What to produce – Rewrite the stretch of records from the line containing "Screen dimensions: 618x326" through the end of the records, replacing "Task" with "Goal" and keeping everything else unchanged. Leave the pictures out of your answer.

------------------------------------------------------------------------

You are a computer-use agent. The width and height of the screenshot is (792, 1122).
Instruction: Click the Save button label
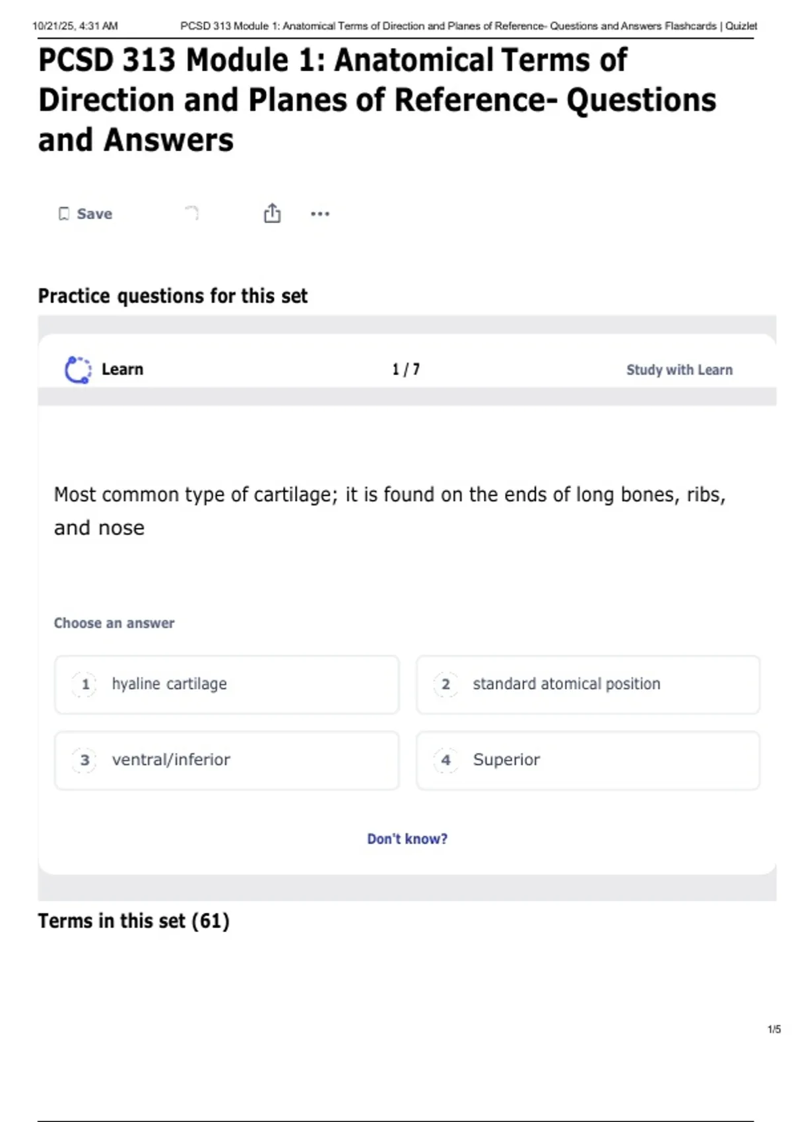94,214
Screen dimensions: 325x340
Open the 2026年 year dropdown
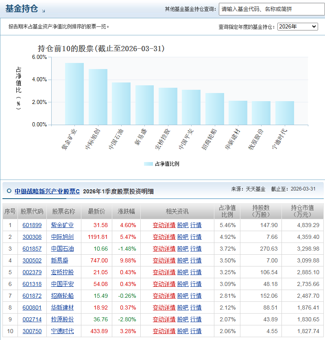[x=297, y=26]
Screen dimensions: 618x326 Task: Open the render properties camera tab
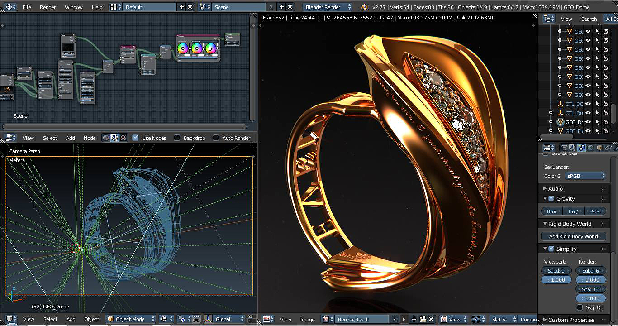pos(564,148)
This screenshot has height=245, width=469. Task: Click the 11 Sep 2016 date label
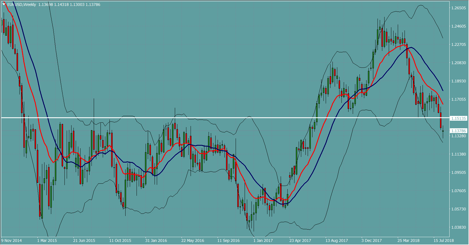click(x=228, y=240)
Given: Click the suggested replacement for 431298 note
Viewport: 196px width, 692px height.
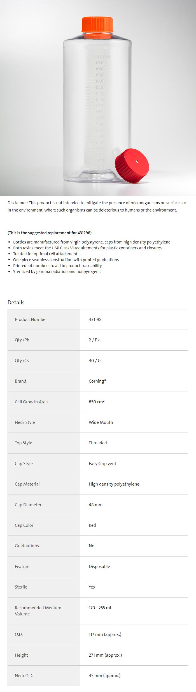Looking at the screenshot, I should point(50,233).
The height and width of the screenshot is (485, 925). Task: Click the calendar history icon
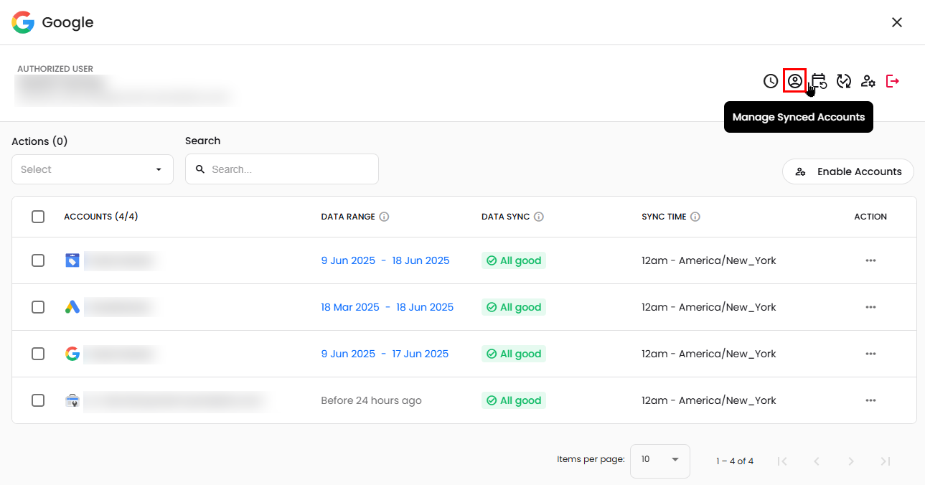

------------------------------------------------------------------------

Expected answer –
Screen dimensions: 618x326 Goal: Open the render properties camera tab
pos(564,148)
This screenshot has height=245, width=469. Goal: Click the 11 Sep 2016 date label
click(x=228, y=240)
Given: Click the suggested replacement for 431298 note
Viewport: 196px width, 692px height.
Looking at the screenshot, I should point(50,233).
The height and width of the screenshot is (485, 925). Goal: Click the calendar history icon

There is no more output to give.